Los nuevos ómnibus cuestan cien veces más que los de los años setenta

René Gómez Manzano

En La Habana de los tiempos del presidente democrático Carlos Prío, el aumento del pasaje en apenas dos quilos (de seis a ocho centavos) fue motivo de las protestas más virulentas. En éstas —como era usual en la Cuba pre-comunista— se destacaron los estudiantes universitarios; entre ellos uno de Derecho: Fidel Castro Ruz. El precio mencionado se mantuvo durante los primeros años del régimen revolucionario.
De cara a 1970 imperaba en Cuba una de las locas teorías enunciadas por el fundador de la dinastía: “la construcción simultánea del socialismo y el comunismo”. En la práctica, esto implicaba —entre otras cosas— ningunear el dinero; se decretaron numerosas gratuidades. En ese contexto se rebajó el pasaje a cinco centavos. Esa mengua fue única: después el proceso ha marchado en sentido opuesto. El primer aumento tuvo lugar años después, cuando el precio fue fijado en diez quilos.
A principios del llamado “Período Especial” se inauguró un nuevo modus operandi. Comenzó a prestarse un servicio adicional con una tarifa más elevada. Se trataba de unas guaguas pequeñas e incómodas, pero en las que todos los pasajeros debían viajar sentados. Los que no desearan abordarlas, podían seguir utilizando las rutas normales y pagando sólo los diez centavos.
La inauguración del nuevo servicio coincidió con la exhibición de una telenovela brasileña en la que aparecía el personaje Quarentinha, un forajido llamado así por haber hecho la promesa de matar a dos veintenas de personas. Como la tarifa de la nueva prestación era cuarenta centavos, el pueblo comenzó a llamar a los mini-buses por el mismo nombre del salteador. Una ocurrencia feliz.
Algún tiempo más tarde, el pasaje en los ómnibus normales se duplicó. Y el proceso no se detuvo ahí: con el nuevo siglo aparecieron guaguas de a peso, mientras que en las corrientes se implantó con carácter general la tarifa de cuarenta centavos. Ya para esa época estas últimas iban atestadas de pasajeros. De nuevo se empleó la misma treta: quienes montaban los vehículos más caros era sólo porque deseaban viajar más rápido, ya que existía otra opción más barata.
Hace unos meses surgió una vez más otro servicio de ómnibus especiales. En esta oportunidad se utilizó un nuevo artificio: se supone que ellos no son estatales, sino cooperativos. Se trata de mini-buses modernos, dotados de aire acondicionado y en los que —de nuevo—nadie viaja parado. Pero ya se sabe que, en nuestra Cubita de hoy, las ofertas (en particular en el transporte) suelen deteriorarse con bastante rapidez.

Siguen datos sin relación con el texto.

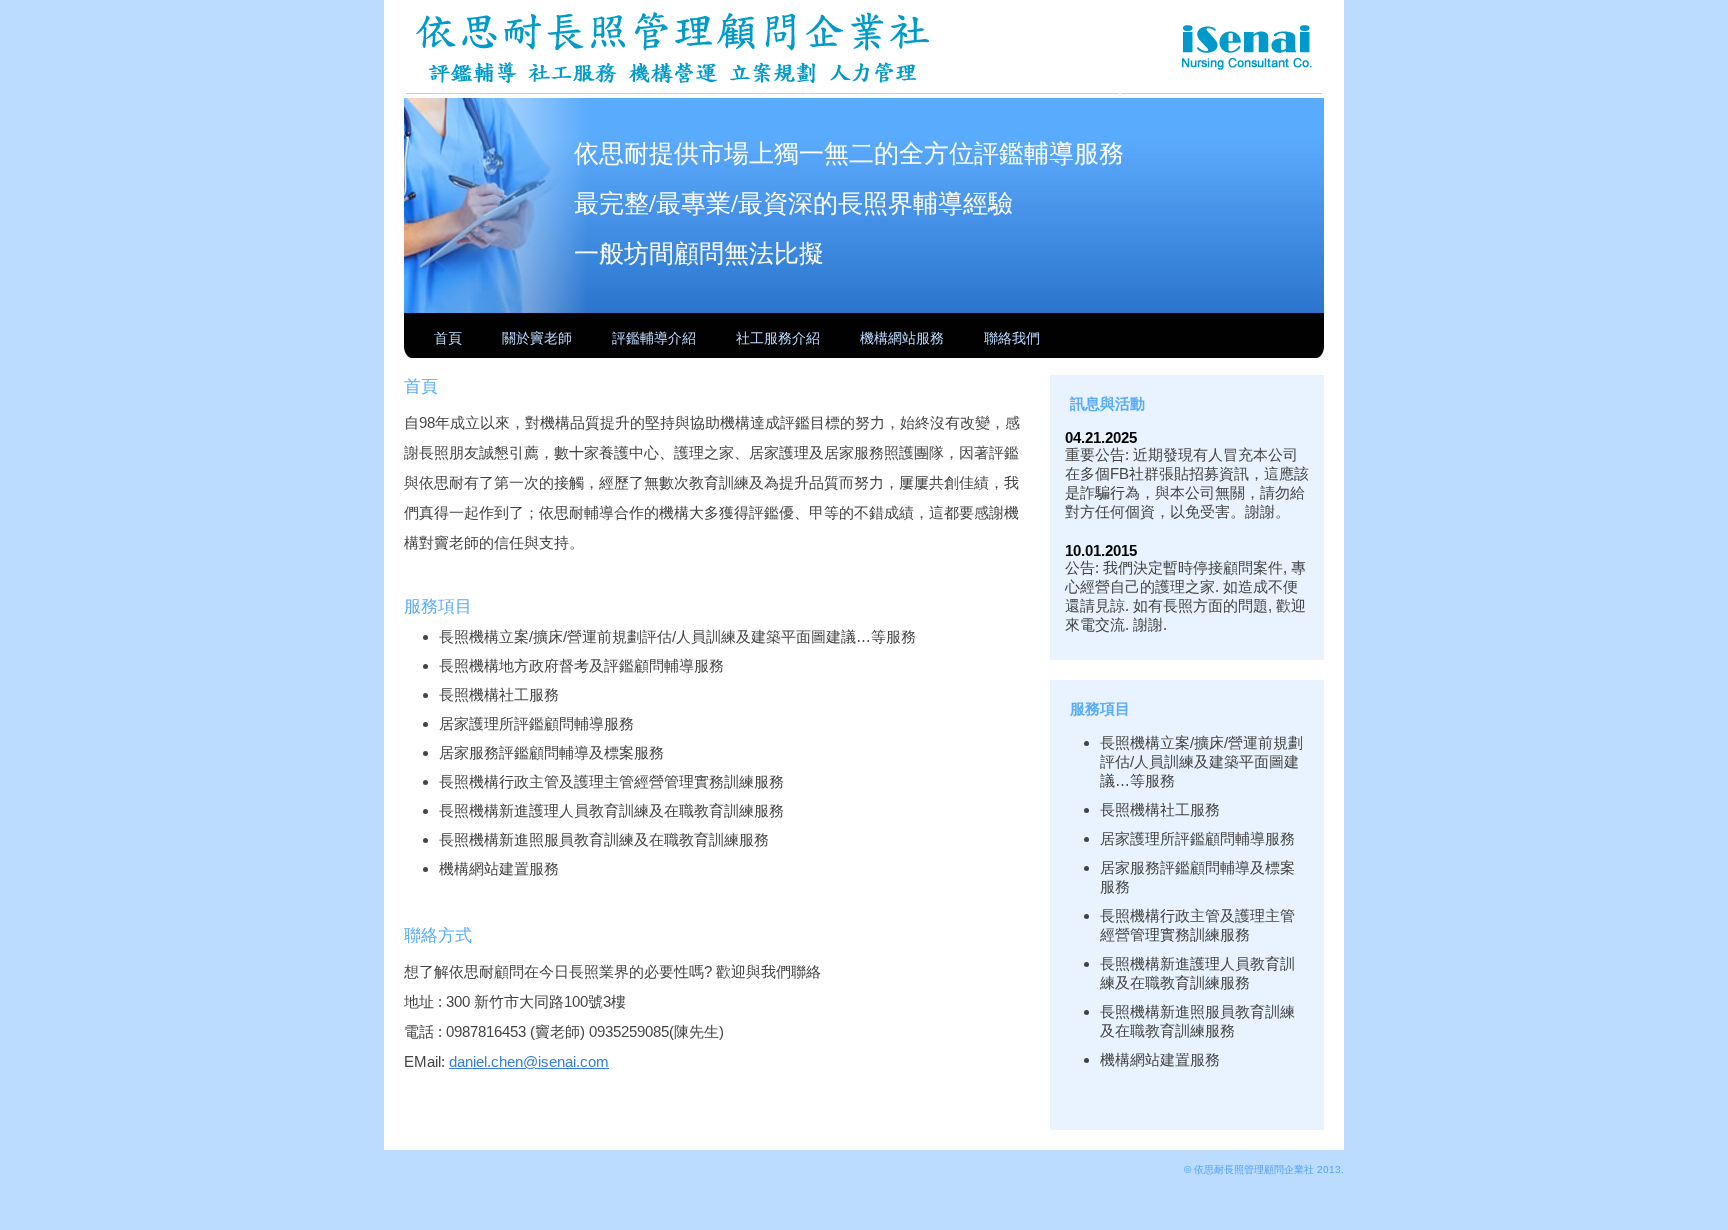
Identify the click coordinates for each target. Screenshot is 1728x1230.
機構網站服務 (902, 338)
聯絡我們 (1012, 338)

La tarifa asciende a “sólo” cinco pesos. Vemos —pues— que las nuevas guaguas cuestan… ¡cien veces más que las de los años setenta! Es cierto que los salarios se han multiplicado, pero como máximo por 2 y fracción. El aumento del precio resulta —pues— brutal. ¿Será el de ahora el capotazo final en este constante proceso de encarecimiento desenfrenado? En realidad, nunca se sabe. No olvidemos la frase popular que hoy está más vigente que nunca en Cuba: El camino de lo peor es infinito.
En el tiempo que llevan en funcionamiento esos taxis ruteros, ha sido palpable el aumento de su número en comparación con el de los restantes ómnibus. ¿Estaremos al comienzo de una nueva maniobra para que, en definitiva, los cinco pesos dejen de ser la excepción para convertirse en regla? No sería raro. Es así como el régimen castrista “vela por los intereses del pueblo”. Y este último aguanta. Eso sí, sin protestar.